* _SHORT PROBLEM_
Answer these from the forum thread below, one per line:
(a) What drives the rock crusher's steel chain?
(b) What time does Hephaestus give while his ball mill is running?
(c) What press has solarsmith used?
===== TEXT SECTION
I like the idea of a stamp mill for what you are working on. Here is a youtube video:

http://www.youtube.com/watch?v=ySLibKnEmpY

Its pretty basic, but you can get a good idea of how they work from it


----------



## Acid_Bath76

if you're mechanically inclined, which a lot of you seem to be, check out a "rock crusher". I'm not sure how long it takes to reduce material in a ball mill, but in my rock crusher I can pulverize pretty much anything within a couple minutes. It's a simple contraption. 1/4HP electric motor that spins a steel chain within a cylinder. There's a front cover that you can take on and off, and a hopper to add material into that is covered when running. One draw back, it can be pretty loud. I'm sure there's a way to circumvent that issue. Maybe some type of insulation .. .. anyhow. Just thought I would throw this out there.


----------



## Hephaestus

I understand the concept Acid_Bath76 but can't find a video to hear how much noise it makes. If left in a room and walk 10 steps away my ball mill is relatively quiet. It works at the moment and it's 2:10 in the night.


----------



## Acid_Bath76

wow! that's what I call, "silent destruction"!! Very nice. You can't beat that


----------



## eaglewings35

Hey Heph,
Did you make your crusher? What makes it so quiet?
Does it have some kind of insulation? Go any pics for us?


----------



## Hephaestus

Yes it's homemade with no insulation. A plastic drum, a geared motor used for rotating metal axles (for roasting lambs in particular), a wooden base and some wheels.
Will make a thread about it.


----------



## eaglewings35

Hey Heph, what size drum are you using? I know that there are those 55 gallon plastic drums, are you using one that large? If not, where do you get a smaller one? I thought of using a 5 gallon bucket, but there is the problem of putting a steel rod through it, and not losing your powder at the same time.


----------



## Hephaestus

I send you a PM eaglewings35.
For every one else interested I made a thread for my ball mill.
http://goldrefiningforum.com/phpBB3/viewtopic.php?f=40&t=11456


----------



## solarsmith

I have used a 12 ton shop press with a air powered hydraulic ram.
==========
===== COLLECTED DATA
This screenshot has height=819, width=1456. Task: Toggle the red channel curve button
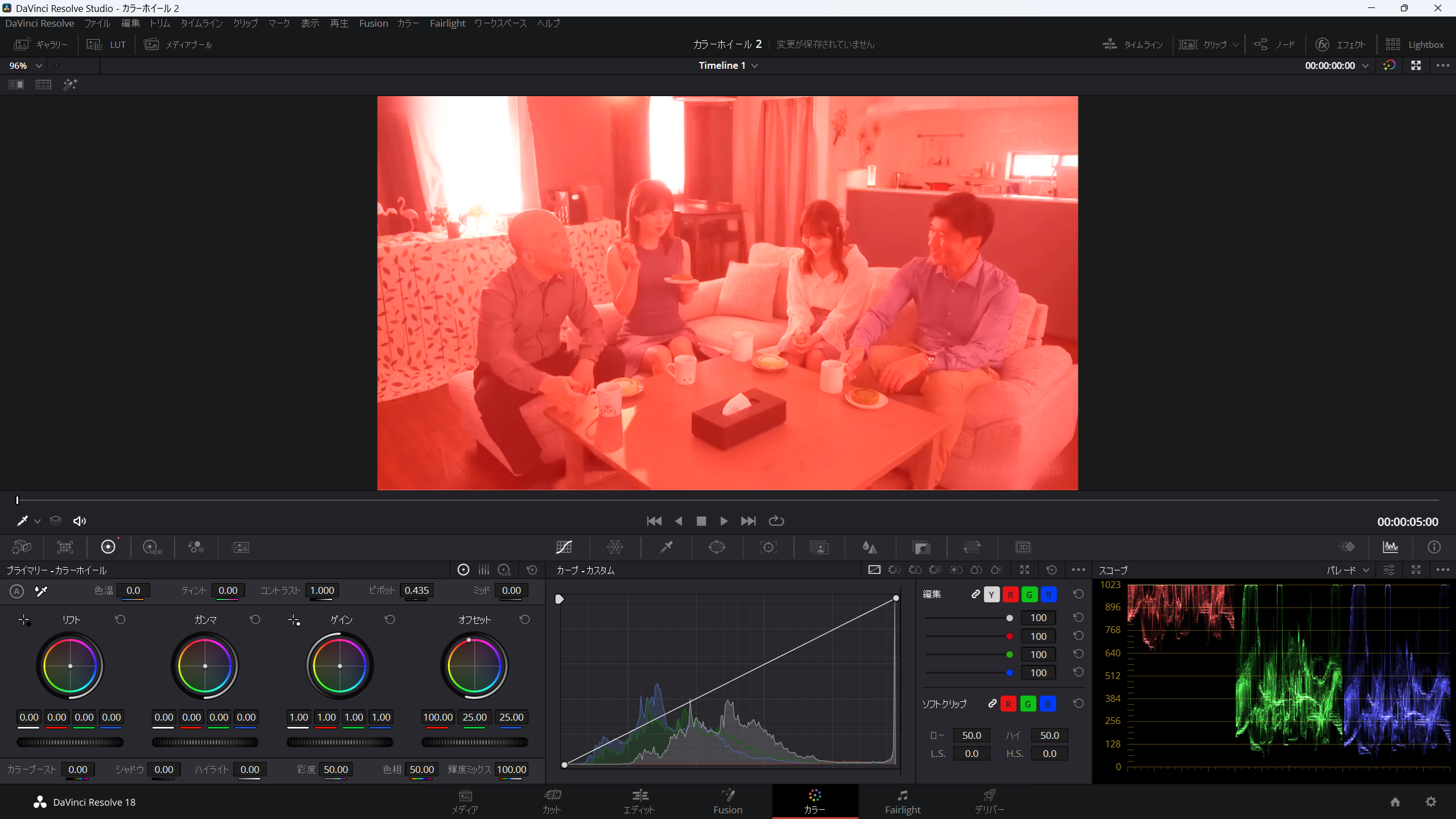1010,594
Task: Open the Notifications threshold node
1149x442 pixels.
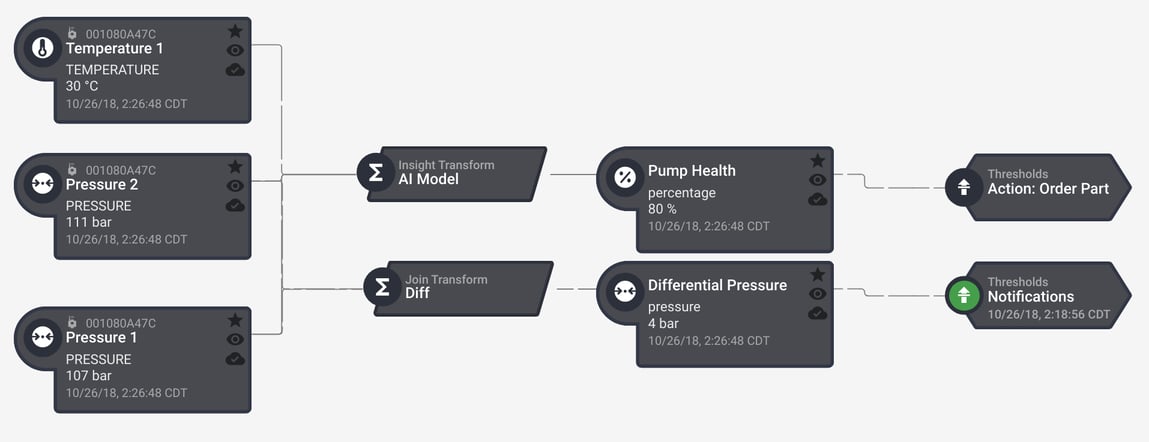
==========
* _COMPLETE OUTPUT_
(a) A 1/4HP electric motor
(b) 2:10 in the night
(c) A 12 ton shop press with an air powered hydraulic ram